Post-Hell Christianity And Other Questions Of The Afterlife
By Kim Lawton
Religion & Ethics NewsWeekly
GRAND RAPIDS, Mich. (RNS) For millennia, people have been trying to imagine what happens after death. Is there an afterlife, a heaven? Who gets in? And what happens to those who don't?
Books trying to provide answers to these age-old questions continue to be best-sellers, and some, like "Love Wins" by Michigan megachurch pastor Rob Bell, have ignited intense debate, especially among evangelical Christians.
"A lot of people, the conception they were handed of the Christian faith is that you go around making judgments: So-and-so we know for sure is burning forever in the place," Bell told Religion & Ethics NewsWeekly. "You don't know that. That's speculation."
According to the Pew Forum on Religion and Public Life, an overwhelming majority of Americans believe in life after death. Some 74 percent believe in heaven and almost 60 percent believe in hell. The majority of Americans also believe that many religions can lead to eternal life. Evangelicals, though, are more likely to say that theirs is the one true faith that leads to eternal life.

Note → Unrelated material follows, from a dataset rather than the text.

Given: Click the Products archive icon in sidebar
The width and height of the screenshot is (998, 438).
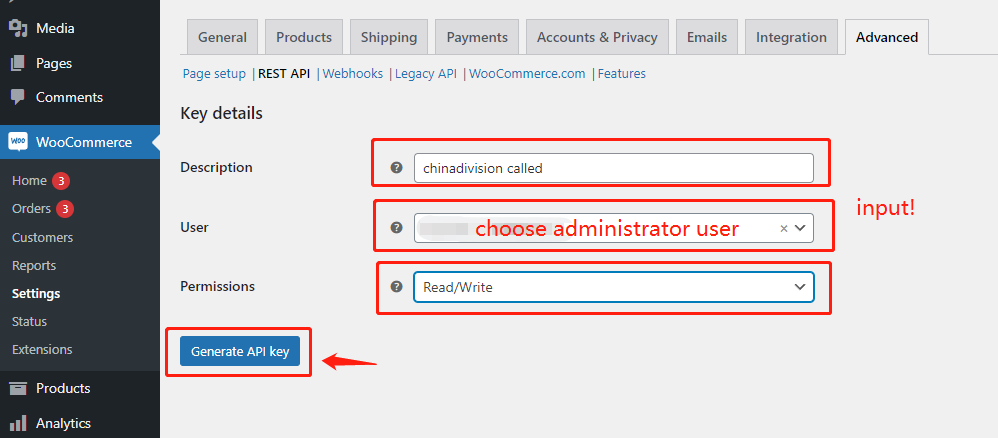Looking at the screenshot, I should [x=18, y=388].
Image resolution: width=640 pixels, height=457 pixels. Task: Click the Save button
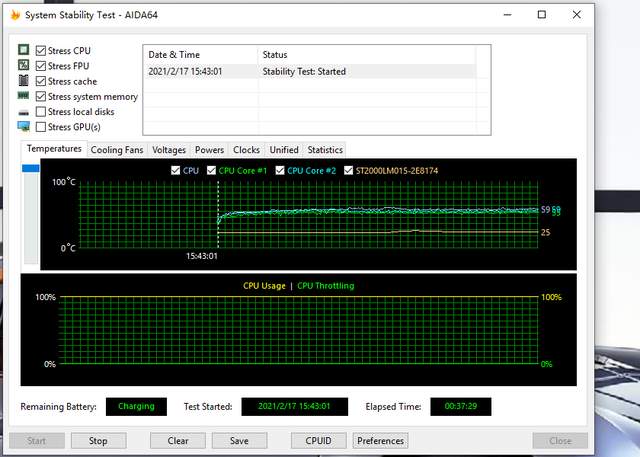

Mary Vanden Berg, an assistant professor of systematic theology at Calvin Seminary here, puts it pointedly: "There is one sure way to know that you will spend eternal life with God, in the presence of God, and that is through faith in Jesus Christ."
Bell offers a more expansive view. He's pastor of the nondenominational Mars Hill Bible Church just outside Grand Rapids, which has some 10,000 weekly attendees. He's also a popular speaker whose videos have a huge international following among younger evangelicals.
"For me, interacting with countless people over the years who literally are carrying around an image, 'God is not good, and God is not good because my grandmother dies and at the funeral the pastor wanted us all to know for sure that my grandmother was burning in torment forever,"' he said.
Instead, Bell points to Scriptures where Jesus says he is restoring all things and drawing all people to himself.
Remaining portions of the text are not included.